WHAT IS ASKED
Which lines of the items below contain the word "pixels"? Copy each of those lines, and treat uppercase and lowercase as different.

(Word and element location data)
──────────
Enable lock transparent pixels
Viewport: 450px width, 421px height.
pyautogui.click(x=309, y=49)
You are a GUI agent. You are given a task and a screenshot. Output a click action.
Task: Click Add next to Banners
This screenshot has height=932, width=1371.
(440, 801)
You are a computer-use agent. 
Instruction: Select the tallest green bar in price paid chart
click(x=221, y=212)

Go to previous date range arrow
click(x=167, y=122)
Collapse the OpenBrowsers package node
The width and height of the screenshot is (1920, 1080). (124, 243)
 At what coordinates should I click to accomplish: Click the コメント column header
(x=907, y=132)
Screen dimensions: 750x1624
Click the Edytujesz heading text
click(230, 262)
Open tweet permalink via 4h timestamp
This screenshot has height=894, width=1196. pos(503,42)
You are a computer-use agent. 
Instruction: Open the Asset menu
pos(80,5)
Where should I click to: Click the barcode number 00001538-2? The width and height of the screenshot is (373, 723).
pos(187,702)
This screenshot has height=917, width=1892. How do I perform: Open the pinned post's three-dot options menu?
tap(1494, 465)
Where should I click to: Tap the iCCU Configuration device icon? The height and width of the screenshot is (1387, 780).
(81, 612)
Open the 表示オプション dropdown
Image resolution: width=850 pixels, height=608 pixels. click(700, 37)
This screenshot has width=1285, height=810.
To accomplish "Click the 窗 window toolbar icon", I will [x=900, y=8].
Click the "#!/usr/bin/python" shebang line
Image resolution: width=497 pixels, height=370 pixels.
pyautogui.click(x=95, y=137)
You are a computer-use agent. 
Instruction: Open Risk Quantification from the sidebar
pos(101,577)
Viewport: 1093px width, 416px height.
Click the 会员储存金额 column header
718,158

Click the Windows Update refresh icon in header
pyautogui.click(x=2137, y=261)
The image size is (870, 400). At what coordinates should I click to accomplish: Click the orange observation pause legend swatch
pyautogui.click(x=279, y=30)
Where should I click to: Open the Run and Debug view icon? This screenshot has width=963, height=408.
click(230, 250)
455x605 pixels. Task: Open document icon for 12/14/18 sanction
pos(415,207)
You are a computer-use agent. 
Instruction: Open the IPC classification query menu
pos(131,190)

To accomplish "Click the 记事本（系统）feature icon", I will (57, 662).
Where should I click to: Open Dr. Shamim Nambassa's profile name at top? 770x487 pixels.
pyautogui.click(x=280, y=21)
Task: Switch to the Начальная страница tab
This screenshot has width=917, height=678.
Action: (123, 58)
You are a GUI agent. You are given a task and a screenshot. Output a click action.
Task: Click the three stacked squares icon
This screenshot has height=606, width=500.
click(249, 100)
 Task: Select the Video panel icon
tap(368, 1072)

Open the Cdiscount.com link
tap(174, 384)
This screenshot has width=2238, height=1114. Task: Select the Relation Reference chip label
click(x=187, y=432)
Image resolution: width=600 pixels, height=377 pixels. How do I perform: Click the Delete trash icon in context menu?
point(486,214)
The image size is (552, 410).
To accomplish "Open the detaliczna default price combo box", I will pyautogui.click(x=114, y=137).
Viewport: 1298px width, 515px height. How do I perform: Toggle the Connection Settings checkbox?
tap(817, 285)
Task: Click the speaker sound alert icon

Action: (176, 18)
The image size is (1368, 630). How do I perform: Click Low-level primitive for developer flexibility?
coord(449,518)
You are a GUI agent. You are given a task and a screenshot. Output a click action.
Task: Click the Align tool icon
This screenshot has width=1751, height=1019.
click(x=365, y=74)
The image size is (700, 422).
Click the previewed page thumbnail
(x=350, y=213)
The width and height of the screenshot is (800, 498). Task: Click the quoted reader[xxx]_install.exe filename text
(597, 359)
──────────
RESPONSE TO THIS TASK
Enable lock transparent pixels
Image resolution: width=850 pixels, height=608 pixels. click(700, 37)
Image resolution: width=497 pixels, height=370 pixels.
455x605 pixels. Task: Open document icon for 12/14/18 sanction
Where should I click to: Open Dr. Shamim Nambassa's profile name at top? 770x487 pixels.
Image resolution: width=600 pixels, height=377 pixels. How do I perform: Click the Delete trash icon in context menu?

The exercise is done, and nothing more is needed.